In Plato’s dialogue Phaedrus, Socrates discusses the transmigration of the soul (reincarnation), saying that the estate into which one is born depends on how much of the truth one has seen in one’s previous incarnations. He lists the following nine degrees, from the most enlightened to the least.
- the soul which has seen most of truth shall come to the birth as a philosopher, or artist, or some musical and loving nature;
- that which has seen truth in the second degree shall be some righteous king or warrior chief;
- the soul which is of the third class shall be a politician, or economist, or trader;
- the fourth shall be a lover of gymnastic toils, or a physician;
- the fifth shall lead the life of a prophet or hierophant;
- to the sixth the character of poet or some other imitative artist will be assigned;
- to the seventh the life of an artisan or husbandman;
- to the eighth that of a sophist or demagogue;
- to the ninth that of a tyrant
This is Benjamin Jowett’s translation, and I am not entirely confident of its accuracy.
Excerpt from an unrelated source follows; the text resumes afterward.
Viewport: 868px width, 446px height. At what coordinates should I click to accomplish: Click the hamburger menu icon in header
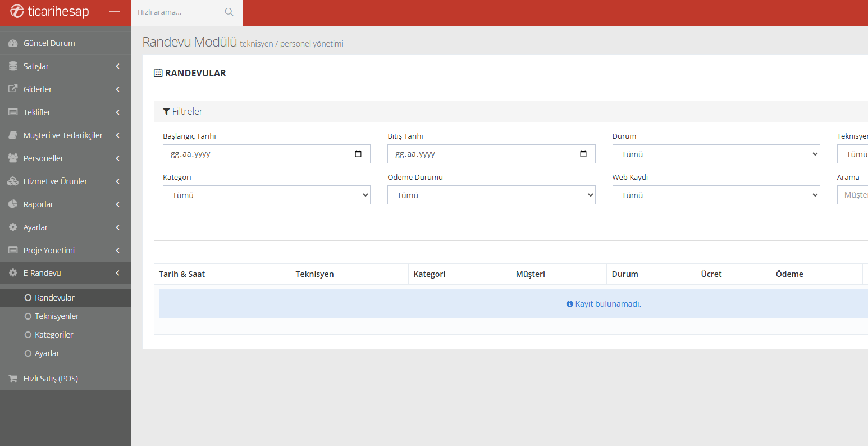coord(114,12)
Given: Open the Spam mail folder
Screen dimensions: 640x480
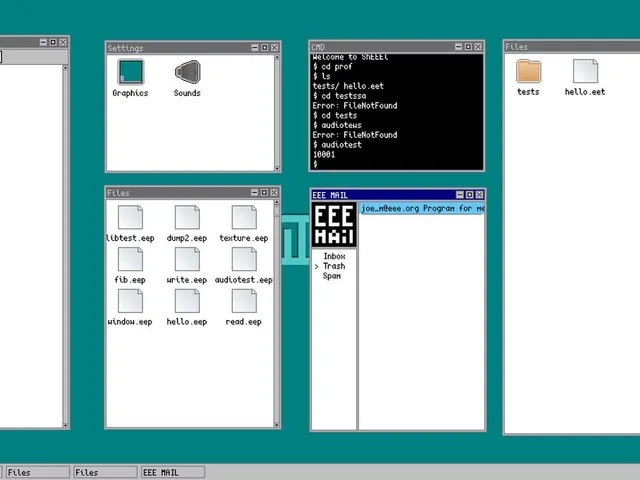Looking at the screenshot, I should click(331, 276).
Was there really such a profession as “economist” in Classical Greece? (Elsewhere in his Phaedrus Jowett has earned my distrust by using “grasshopper” for what is clearly meant to be a cicada. Why would grasshoppers be up in the trees “looking down at us”? And how could it possibly be said of those proverbially voracious agricultural pests that “they neither hunger, nor thirst, but from the hour of their birth are always singing, and never eating or drinking”? A lot of translators make that mistake, for some reason; it’s gotten to the point where I simply assume that all “grasshoppers” in translations from the Greek are cicadae unless there is strong textual evidence to the contrary.)
Leaving that anomalous “economist” aside, Plato’s hierarchy still raises a lot of questions. I haven’t been able to discern any formal structure to it — it isn’t organized chiastically, or in three groups of three, or anything like that — so I can only assume that it is meant to be taken at face value, as a ranking of of human types from highest to lowest.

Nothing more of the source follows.